There is no reason for health journalism to be less critical than other forms of journalism.
A meta-analysis investigating the efficacy of antidepressant drugs for acute, moderate to severe depression found that all drugs worked better than placebo (1). The study attracted huge attention both here in Norway and internationally: 'Doubts removed on the efficacy of the controversial drug', wrote the Norwegian health information website Norsk helseinformatikk (28 February 2018), 'Pop more happy pills' was The Sun's front-page headline (22 February 2018), and both Reuters (21 February 2018) and The Guardian (22 February 2018) reported that 'the drugs do work'. The first author claimed that the study gave 'the final answer to a long-standing controversy about whether anti-depressants work for depression' (2).
The meta-analysis, which was well conducted, is the largest ever undertaken on acute treatment of depression and deserves broad media coverage. However, none of the abovementioned articles reported the fact that 80 % of the studies had a moderate to high risk of bias, that an approximately similar proportion were funded by pharmaceutical companies, and that the dropout rate in the drug groups was high due to adverse effects, even though the researchers gave an account of this.
And above all – no one wrote about what the results mean in practice. The researchers pointed out that results from highly selective groups are not necessarily transferable to everyday clinical practice but did not report the effect size. It is relevant for society to know whether a greater or lower number of people should be given pills (among girls in the age group 15 to 17 years, there has been a strong increase in the use of antidepressant drugs (3)), and how many must be treated for one patient to benefit (estimated at around 8–10 (4)). The media failed as critical communicators of research.

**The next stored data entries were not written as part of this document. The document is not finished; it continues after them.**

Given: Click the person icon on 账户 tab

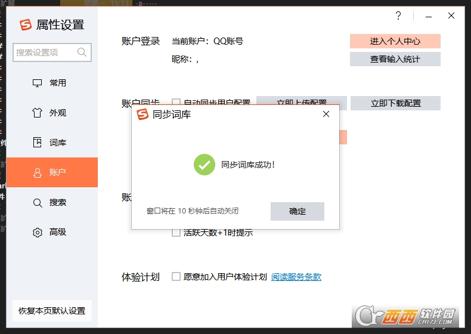Looking at the screenshot, I should (x=37, y=172).
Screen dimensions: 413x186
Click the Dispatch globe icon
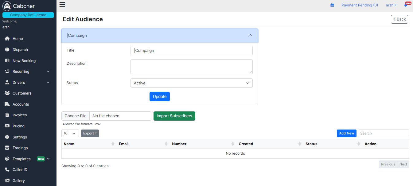(7, 50)
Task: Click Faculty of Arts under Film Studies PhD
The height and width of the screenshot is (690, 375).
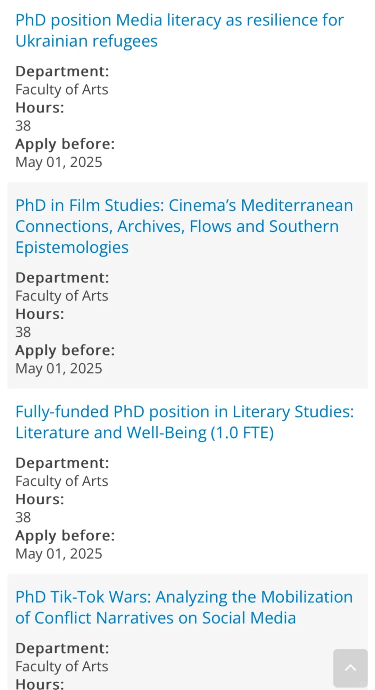Action: [x=62, y=296]
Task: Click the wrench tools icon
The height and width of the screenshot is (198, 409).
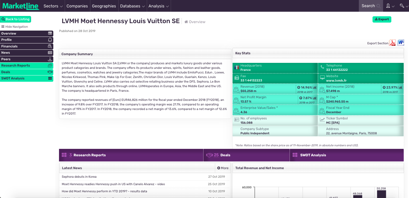Action: [403, 6]
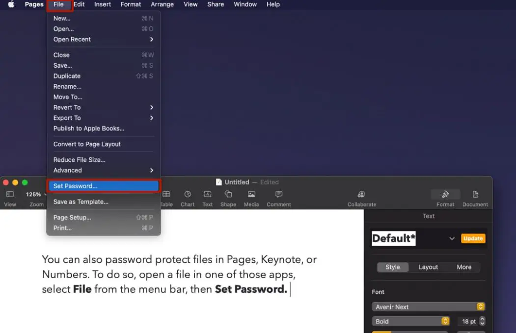
Task: Click the yellow color swatch below Bold
Action: (383, 332)
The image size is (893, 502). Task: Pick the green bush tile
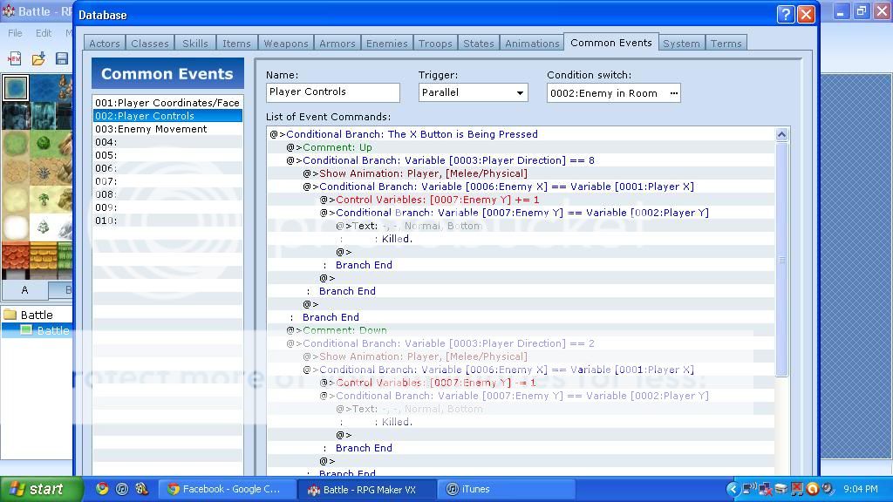pos(43,143)
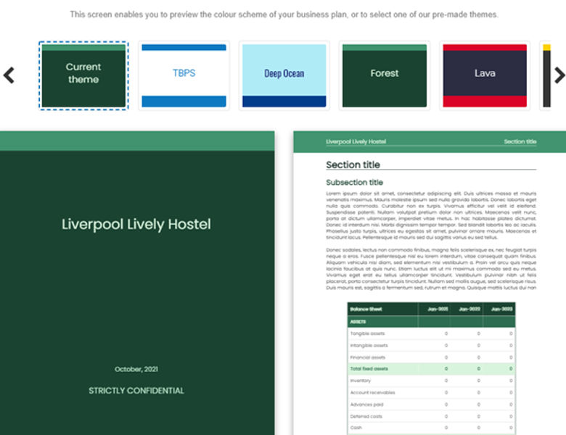Viewport: 566px width, 435px height.
Task: Click the Subsection title heading
Action: (354, 183)
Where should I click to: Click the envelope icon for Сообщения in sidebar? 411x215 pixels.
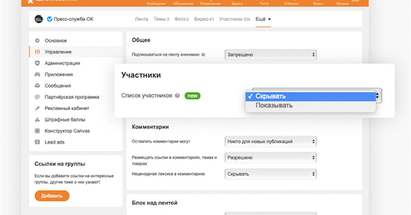point(37,86)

This is not the first time: A review of one hundred American news articles on pharmaceutical drugs showed that superlatives such as 'breakthrough', 'gamechanger', 'miracle' and 'revolution' were commonly used. Half of the drugs were not yet approved by the Food and Drugs Administration and in one in seven cases the study was at a preclinical stage (5). When the results of research are oversold, journalists play an important role, but not only journalists: in half of the articles it was the journalist, and in one-quarter it was a doctor who was responsible for the vocabulary used. It is well known that researchers oversell or 'spin' results in academic articles (6).

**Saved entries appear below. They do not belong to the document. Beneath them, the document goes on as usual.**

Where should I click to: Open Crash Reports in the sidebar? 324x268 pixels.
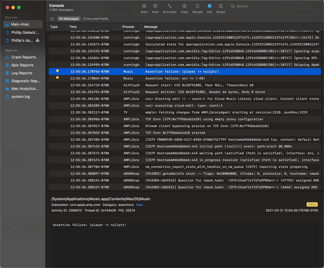tap(23, 57)
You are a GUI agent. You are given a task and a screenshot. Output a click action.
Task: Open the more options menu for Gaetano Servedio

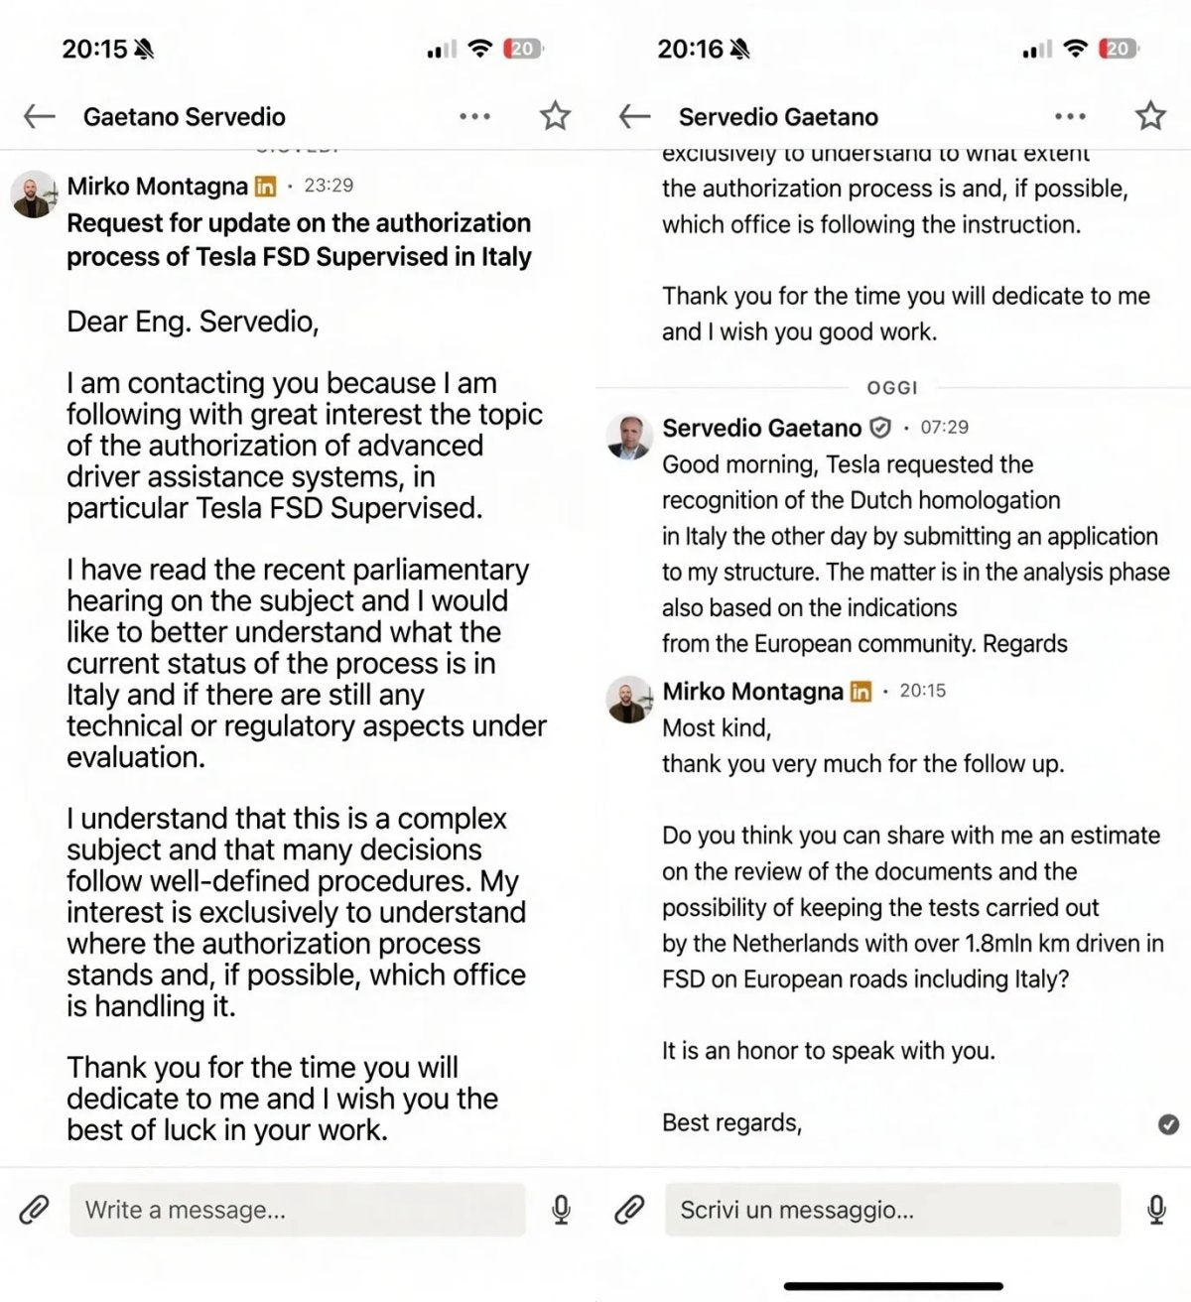474,116
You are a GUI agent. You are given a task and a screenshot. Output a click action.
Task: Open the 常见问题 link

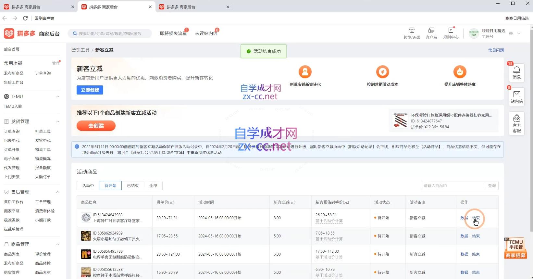tap(496, 50)
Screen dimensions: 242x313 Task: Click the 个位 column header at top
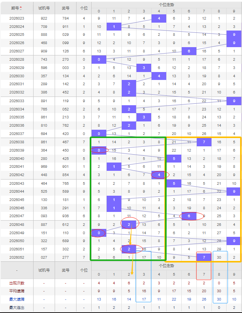[x=84, y=8]
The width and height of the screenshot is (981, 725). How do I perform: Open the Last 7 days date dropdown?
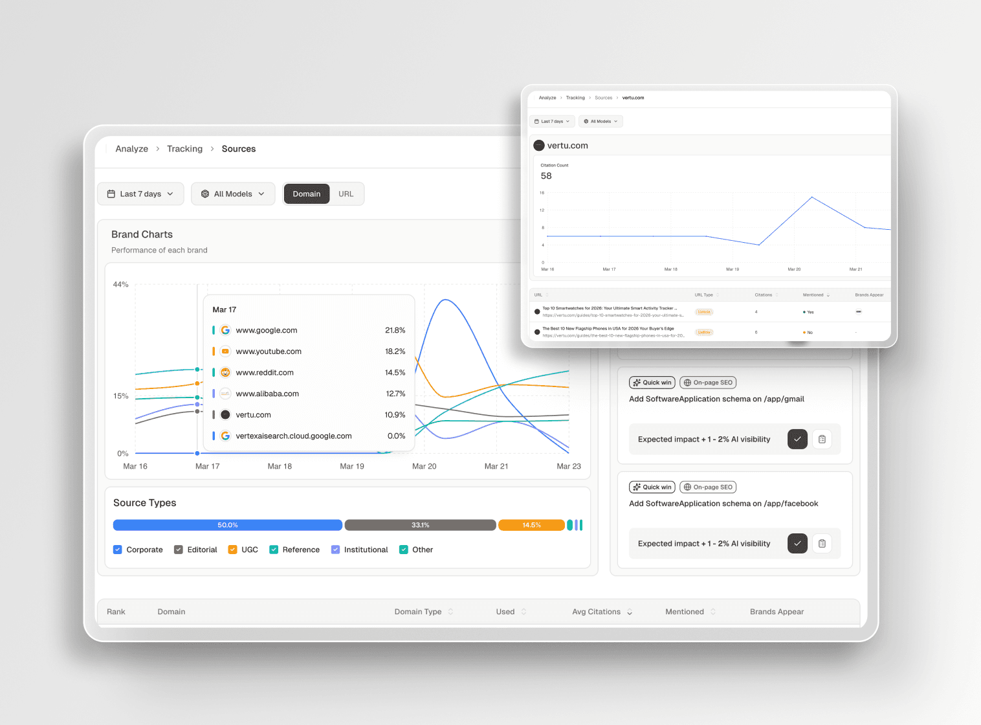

From 1960 to 2010, American health journalism underwent considerable changes. While around one-third of health-related news articles in The New York Times and The Chicago Tribune in the 1960s focused on cases from professional associations or individual doctors (for example: '"A.M.A. Bids Doctors Prescribe by Brand'), this applied to only 5 % of the cases from 2000 (7).
Use of academic articles as a basis for news reports is in stark contrast to this: a mere 5 % in the 1960s compared to around 20 % at the turn of the millennium. Although experts dominated the picture throughout the decades, researchers and representatives of the pharmaceutical industry replaced individual doctors and professional associations. And other actors were given a voice: the user organisations increasingly set the agenda. A shift occurred whereby conflict-ridden topics were more frequently covered, and uncritical or positive reporting was noticeably reduced. Even though neutral reporting was generally most common, more positive than negative reporting was evident through all the decades. This distinguishes health journalism from other forms of journalism (7).
If the coverage of the article on antidepressant drugs is representative of Norwegian health journalism, then little has happened in the last 16 years. At that time, a review of news reports on new drugs showed that the articles were uncritically positive, with major deficiencies in referring to adverse effects and costs (8). Good science journalism requires dedicated journalists with competence in methodology (9). We also need to ask ourselves whether all criticism of health and science journalism is justified, because what in fact is the task of journalism? No journalists will agree that their role is to act as a mouthpiece for this or that person or body (10). Rather, modern journalism deals with elucidating conflict, exposing power relationships and functioning as a corrective force to political institutions. In debates on whether the state should finance new, costly drugs, it is easy to criticise the fact that considerable attention is devoted to tragic individual stories. On the other hand, what perspectives receive priority if these individual stories are not told? Would we prefer a type of health journalism that exclusively communicates the message of the health authorities, researchers or the pharmaceutical industry?
In order to understand the role played by health journalism in knowledge production in today's society – not least the media's combined role of informing the population and critiquing power – it must be understood on its own premises. There is every reason to criticise a tendency for health journalism to remain in a kind of 'sphere of consensus' beyond the political (7). Allowing more voices to be added, for example those of patients, is an exercise in the critique of power.
The media are not a mirror of reality, but rather producers of reality: modern health journalism deals with mediating information between various actors – experts, politicians and the population (10). With the increase in medical subspecialties, whereby research on highly selective patient groups is published in international journals, it is an important task for the national medical journals – such as the Journal of the Norwegian Medical Association – to critically assess and translate the results to a Norwegian context.